Element and text position data.

# # #

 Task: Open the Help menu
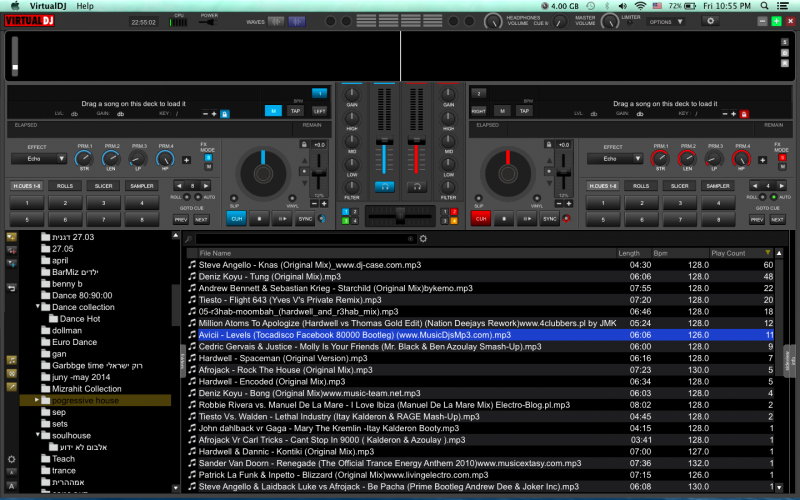click(85, 5)
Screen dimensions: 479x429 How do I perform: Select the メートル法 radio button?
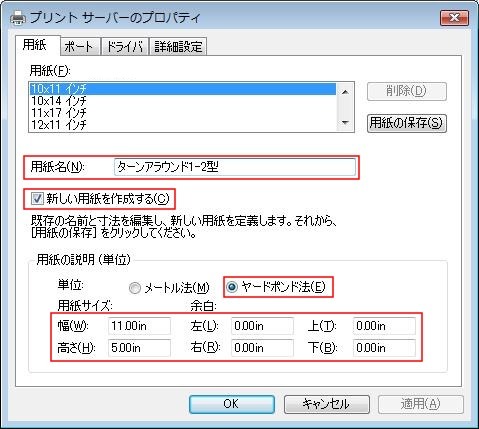[x=135, y=288]
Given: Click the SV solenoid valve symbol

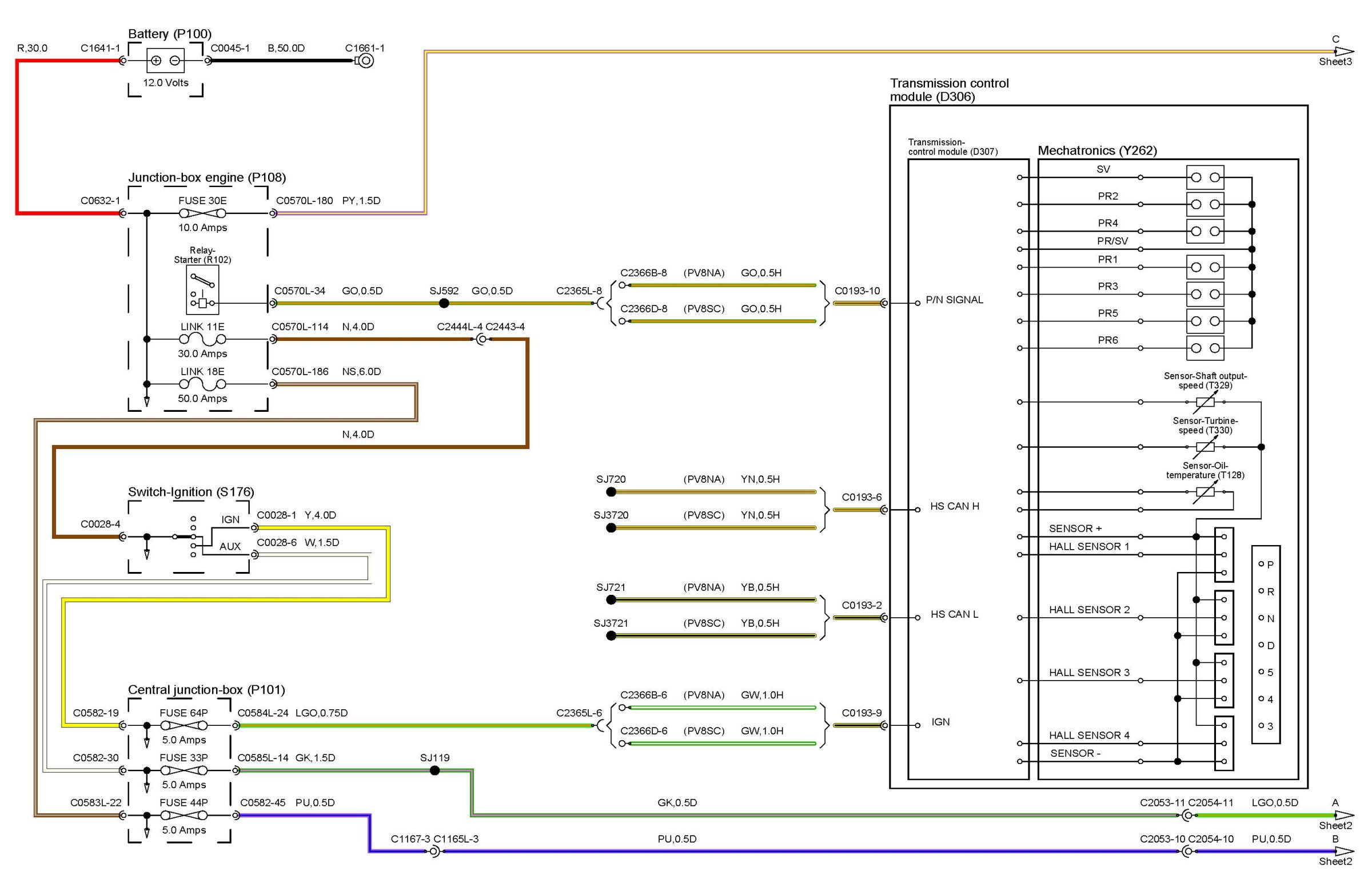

# # #

OBJECTIVE. Output all the material above, line for line, leaving out the pictures.

FINAL ANSWER.
 Task: Open the Help menu
click(85, 5)
Screen dimensions: 479x429 How do I perform: Select the メートル法 radio button?
[x=135, y=288]
Given: Click the SV solenoid valve symbol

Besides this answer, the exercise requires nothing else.